DateTimeFormatter parsing - timezone names and daylight savings overlap times

Question

For improving performance of some legacy code, I am considering a replacement of java.text.SimpleDateFormat by java.time.format.DateTimeFormatter.

Among the tasks performed is parsing date/time values that had been serialized using java.util.Date.toString. With SimpleDateFormat, it was possible to turn them back into the original timestamps (neglecting fractional seconds), however I am facing problems when attempting to do the same with DateTimeFormatter.

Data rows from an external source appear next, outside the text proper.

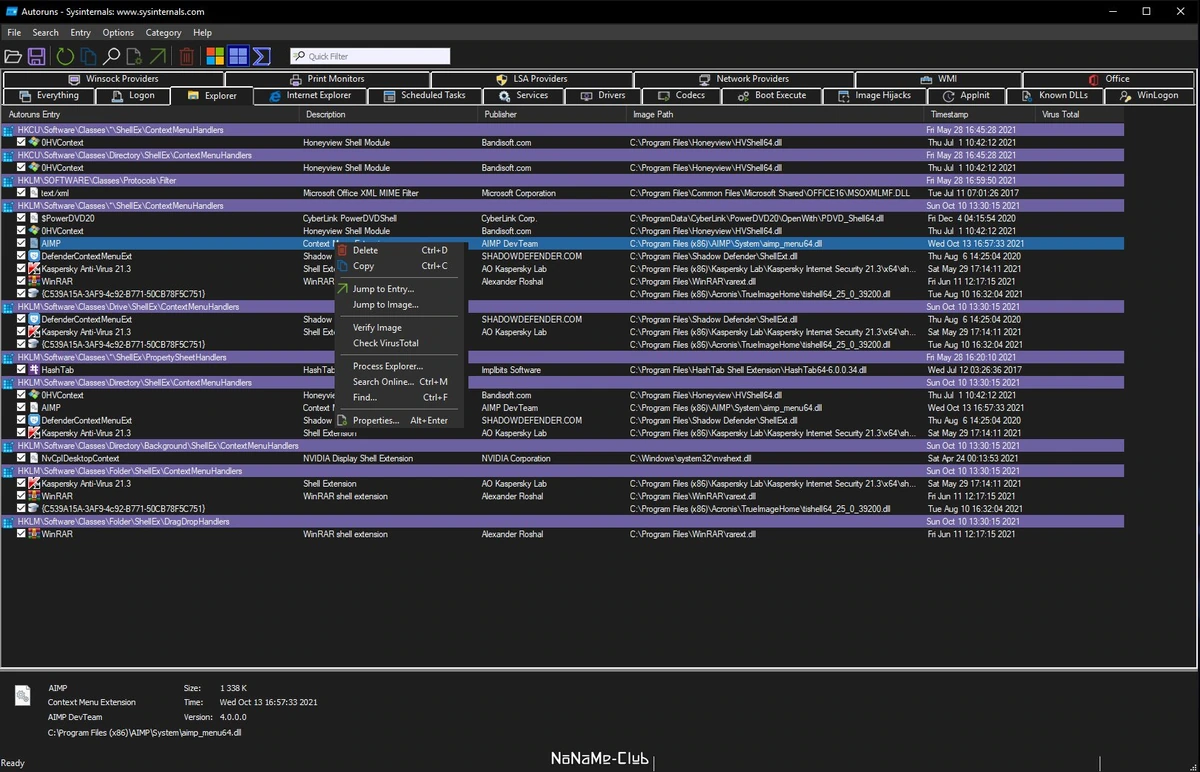Disable the $PowerDVD20 entry checkbox
Image resolution: width=1200 pixels, height=772 pixels.
[21, 218]
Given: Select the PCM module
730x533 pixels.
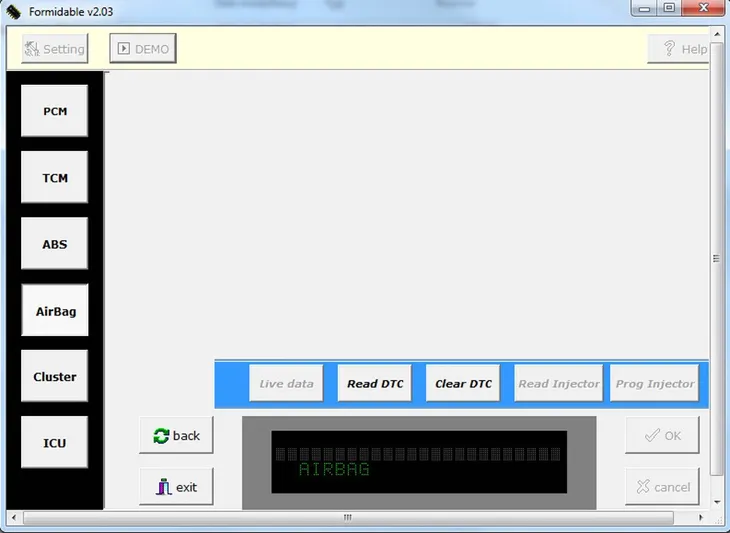Looking at the screenshot, I should click(x=55, y=111).

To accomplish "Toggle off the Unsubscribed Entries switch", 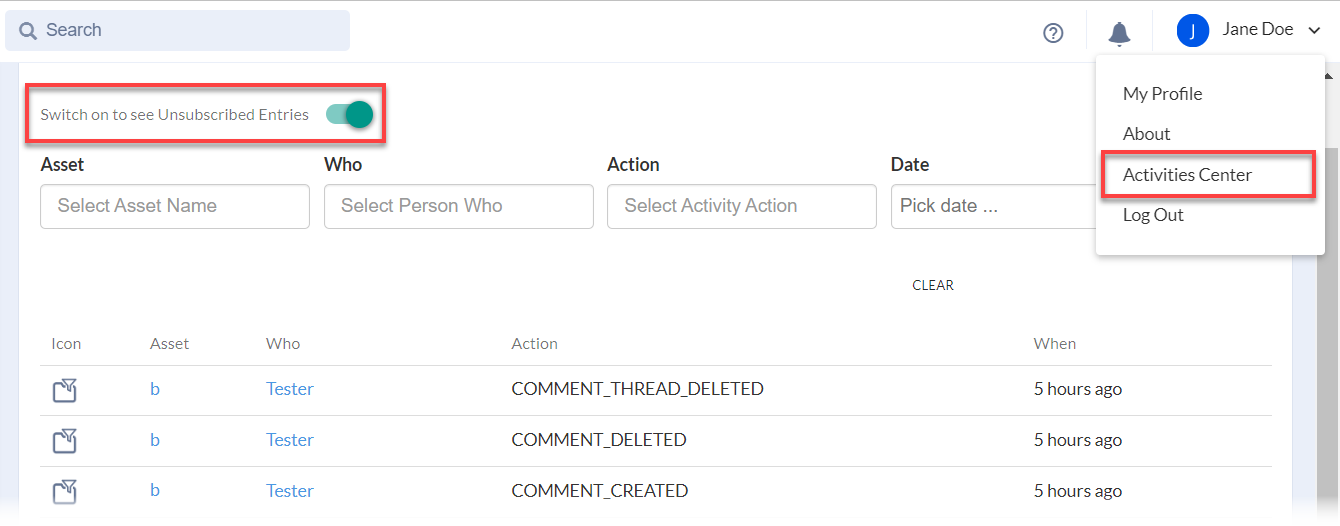I will pyautogui.click(x=349, y=114).
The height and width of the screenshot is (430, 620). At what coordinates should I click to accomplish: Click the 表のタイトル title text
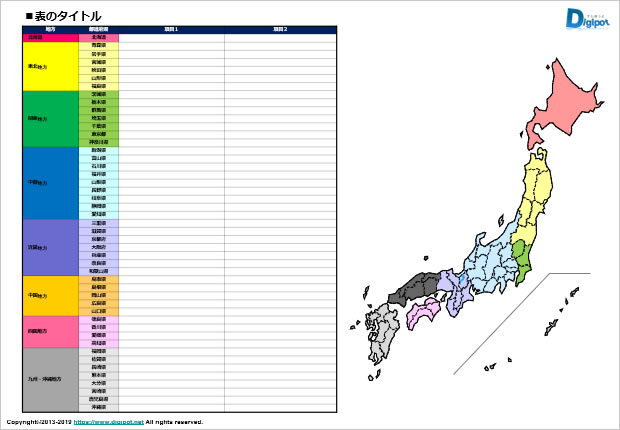click(68, 16)
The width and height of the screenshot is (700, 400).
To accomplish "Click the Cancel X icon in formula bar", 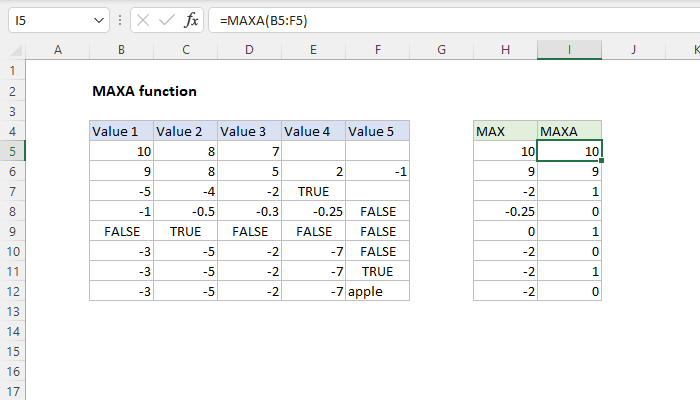I will pyautogui.click(x=141, y=20).
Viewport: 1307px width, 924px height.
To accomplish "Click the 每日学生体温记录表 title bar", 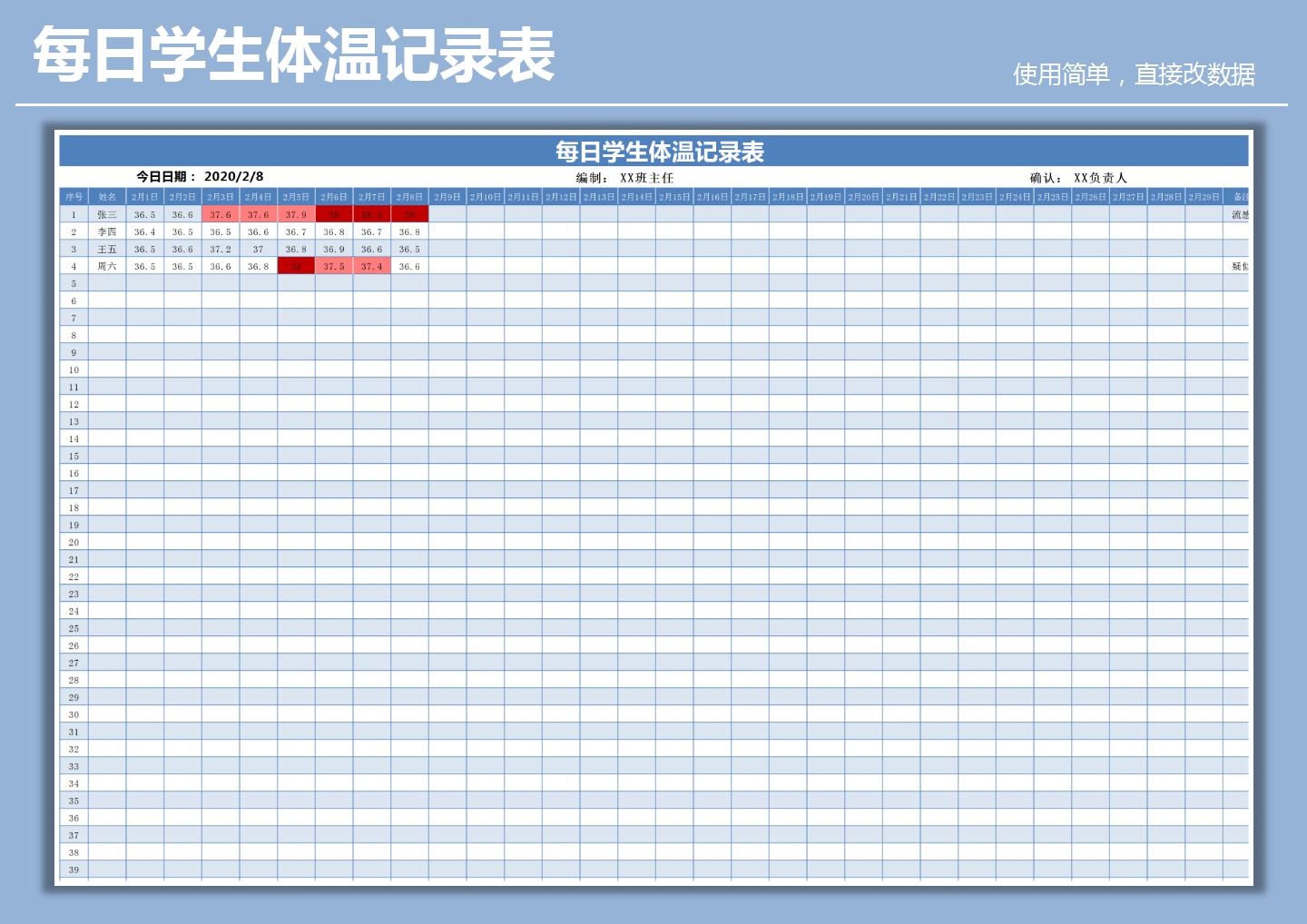I will (660, 152).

When formatting with either, my local timezone is indicated as CET or CEST, depending on whether daylight savings time is in effect for the time to be formatted. However it appears that at parsing time, both CET and CEST are treated the same by DateTimeFormatter.

This creates a problem with the overlap occurring at the end of daylight savings time. When formatting, 02:00:00 is created twice, for times one hour apart, but with CEST and CET timezone names - which is fine. But at parsing time, that difference can't be reclaimed.

Here is an example:

long msecPerHour = 3600000L; long cet_dst_2016 = 1477778400000L; DateTimeFormatter formatter = DateTimeFormatter.ofPattern("EEE MMM dd HH:mm:ss zzz yyyy", Locale.ENGLISH); ZoneId timezone = ZoneId.of("Europe/Berlin"); for (int hours = 0; hours < 6; ++hours) { long time = cet_dst_2016 + msecPerHour * hours; String formatted = formatter.format(Instant.ofEpochMilli(time).atZone(timezone)); long parsedTime = Instant.from(formatter.parse(formatted)).toEpochMilli(); System.out.println(formatted + ", diff: " + (parsedTime - time)); }

which results in

Sun Oct 30 00:00:00 CEST 2016, diff: 0 Sun Oct 30 01:00:00 CEST 2016, diff: 0 Sun Oct 30 02:00:00 CEST 2016, diff: 0 Sun Oct 30 02:00:00 CET 2016, diff: -3600000 Sun Oct 30 03:00:00 CET 2016, diff: 0 Sun Oct 30 04:00:00 CET 2016, diff: 0

It shows that the second occurrence of 02:00:00, inspite of the different timezone name, was treated like the first one. So the result effectively is off by one hour.

Obviously the formatted string has all information available, and SimpleDateFormat parsing in fact honored it. Is it possible to roundtrip through formatting and parsing, using DateTimeFormatter, with the given pattern?

JodaStephen · Accepted Answer · 2017-03-30 10:53:23Z

It is possible for a specific case:

DateTimeFormatter formatter = new DateTimeFormatterBuilder() .appendPattern("EEE MMM dd HH:mm:ss ") .appendText(OFFSET_SECONDS, ImmutableMap.of(2L * 60 * 60, "CEST", 1L * 60 * 60, "CET")) .appendPattern(" yyyy") .toFormatter(Locale.ENGLISH);

This maps the exact offset to the expected text. Where this fails is when you need to deal with more than one time-zone.

To do the job properly requires a JDK change.

Thank you, as well for filing the JDK issue. Indeed I have to support other timezones as well (e.g. PDT/PST), so I will stick to parsing with SimpleDateFormat for patterns that contain z specifiers.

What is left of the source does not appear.